The default human reaction to terrifying developments seems to be to snap the mind to a sort of safe mode: shock. Then, if you can, you go back to your business and attempt to stay occupied. But at some point, comprehension of the situation will hit you like a bullet.

Realisations are accompanied by the bewildering, gut-flipping sensation you get when you start to fall. You try to sedate the panic by focusing on the fact nothing has been diagnosed.

Occasionally your mind will lapse into freefall. You wonder how long you have left in the worst case scenario. Months? Weeks? Then you morbidly ruminate on question such as how to break the news to your family. How do you spend your remaining time? What are the things you need to tell the people you love before you never see them in their mortal form again? It is a slow-motion torment.

Anyone in this situation faces a wait of up to two weeks to see a specialist on the NHS. In my case, when I was referred to Watford General Hospital last year, there was some bureaucratic mess-up that meant my appointment had to be rescheduled. I was not seen until around three weeks after seeing my GP. My partner was furious about the delay. I just wanted to know either way.

When I eventually made it to the hospital, I was seen swiftly, the staff were kind and accommodating and after a 10 minute scan, I was given the all clear. It was an intense relief.

But it is not an experience that leaves you. So when I was called to Watford General Hospital last week to the press conference over the bungling of hundreds of cancer referral cases, it was hard not to think of the people behind the statistics.

The scandal relates to a bureaucratic failure where patients who missed their first appointment were not offered a second one, as is NHS regulation. Anyone who has tried to drive into West Watford and park at Watford General Hospital knows how difficult it can be to make an appointment on time.

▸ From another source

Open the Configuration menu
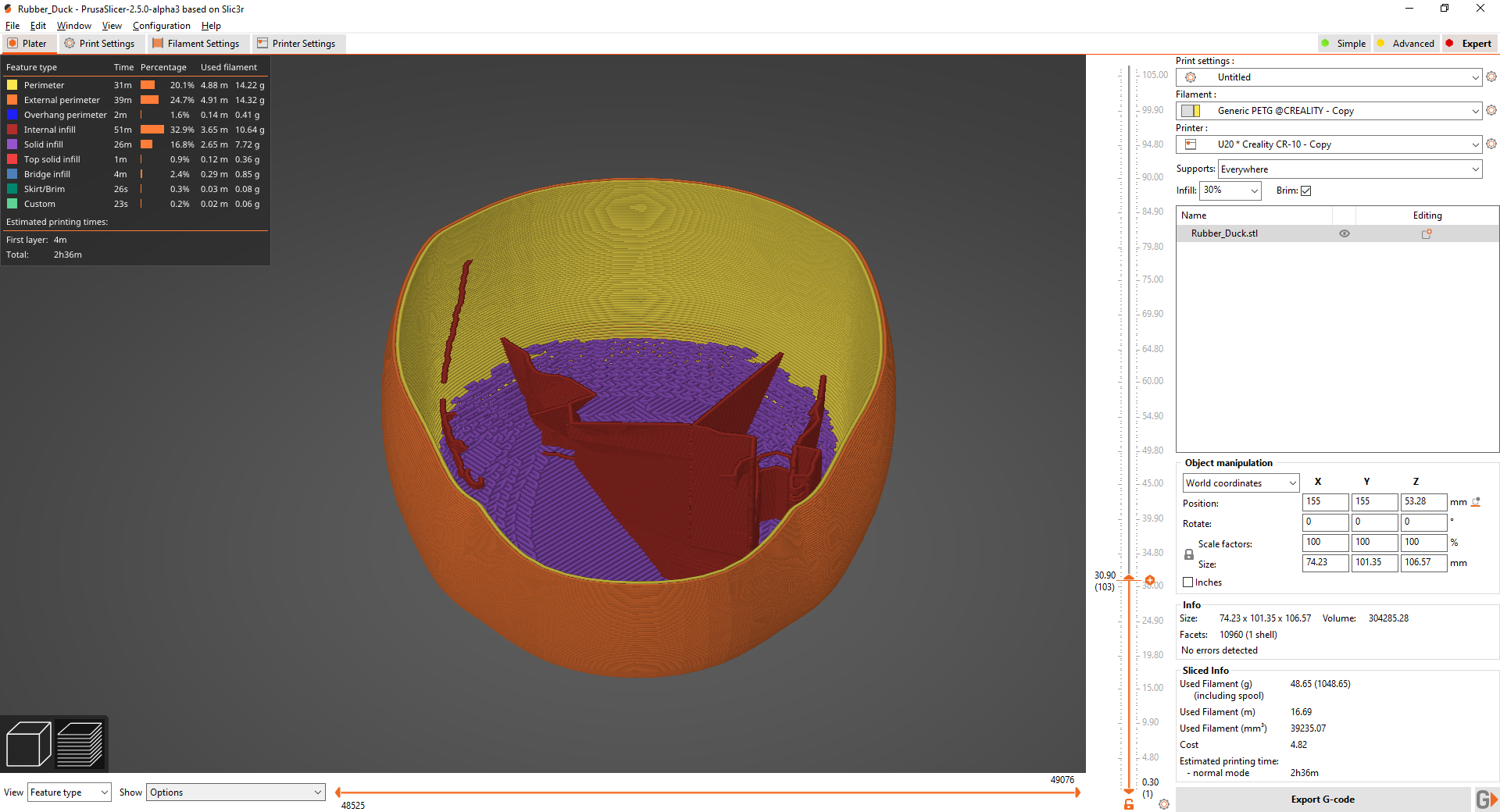Viewport: 1500px width, 812px height. (161, 25)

West Hertfordshire Hospitals NHS Trust does not know how long this failure was going on. However, it has reviewed 810 cases since January 2010.

That date was chosen as doctors felt anyone whose cancer diagnosis was missed before that time would be presenting obvious symptoms by now. The trust’s chief executive, Samantha Jones, was at pains in the press conference to emphasise the problems were uncovered by a review initiated by her new management team. She has only been in the post since last February.

To the credit of the trust, it has been commendably open about the failings and an independent review is underway.

Yet questions remain for her predecessor, Jan Filochowski, who left the trust in 2012 as one of the highest earning hospital bosses on £245,000 a year.

In his last two years at the trust he was paid £70,000 in performance-related bonuses while this catastrophic failure of care to potential cancer patients was going on.

One of those questions should be whether he feels he needs to pay those bonuses back.